Re: Tons of imap-login processes despite client_limit very high
https://www.mail-archive.com/dovecot%40dovecot.org/msg85850.html
From: D D <pierre.alletru@gmail.com>
We're seeing a ton of imap-login processes running even when using high performance mode (https://doc.dovecot.org/admin_manual/login_processes/#high-performance-mode). According to the docs:
"process_min_avail should be set to be at least the number of CPU cores in the system, so that all of them will be used. Otherwise new processes are created only once an existing one’s connection count reaches client_limit"
We have process_min_avail=4, client_limit=0 and default_client_limit=200000. So we'd expect seeing only 4 imap-login processes serving a ton of connections each. Yet, we see thousands of imap-login processes (more than half of all the imap processes): ...

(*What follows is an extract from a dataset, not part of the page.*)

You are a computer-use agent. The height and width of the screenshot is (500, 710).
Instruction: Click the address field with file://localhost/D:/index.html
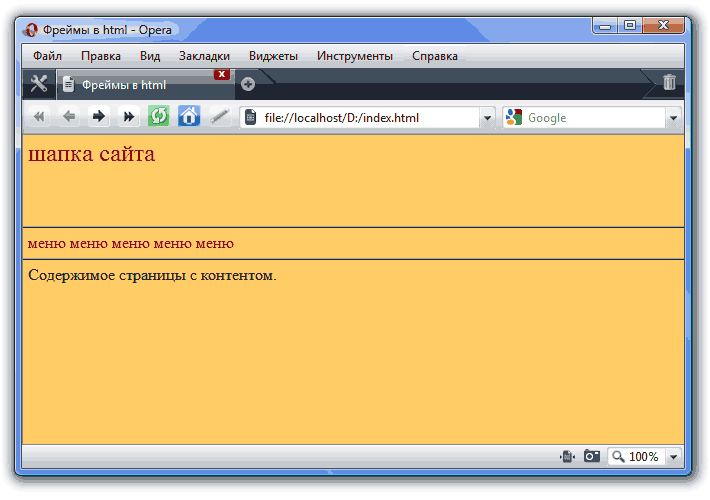pos(365,118)
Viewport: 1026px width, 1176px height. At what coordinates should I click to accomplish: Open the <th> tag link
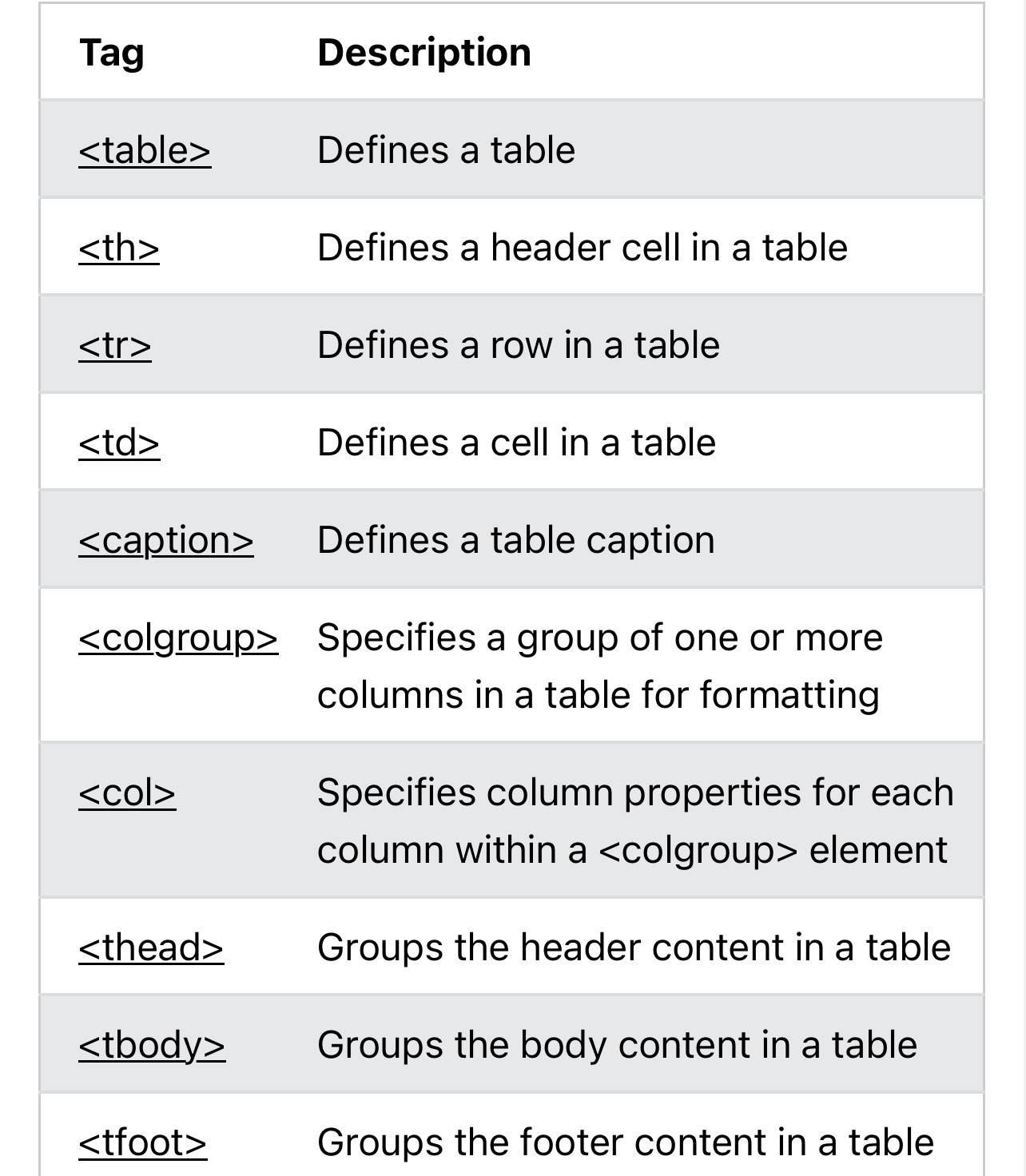119,248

Is having so many imap-login processes normal with our config? Did we misunderstand the docs or is there something wrong here?
default_client_limit = 1048576 default_process_limit = 200000
service imap-login { # client_limit = 0 # default is 0 # process_limit = 0 # default is 0 service_count = 100
This service limit might be your culprit.
I wrote about the strange interaction between service_count and process_limit here:
https://www.mail-archive.com/dovecot%40dovecot.org/msg85850.html
This gotcha should really be documented.
Joseph Tam <jtam.home@gmail.com>
On 18/07/2023 09:18 EEST Joseph Tam <jtam.home@gmail.com> wrote:
https://www.mail-archive.com/dovecot%40dovecot.org/msg85850.html
From: D D <pierre.alletru@gmail.com>
We're seeing a ton of imap-login processes running even when using high performance mode (https://doc.dovecot.org/admin_manual/login_processes/#high-performance-mode). According to the docs:
"process_min_avail should be set to be at least the number of CPU cores in the system, so that all of them will be used. Otherwise new processes are created only once an existing one’s connection count reaches client_limit"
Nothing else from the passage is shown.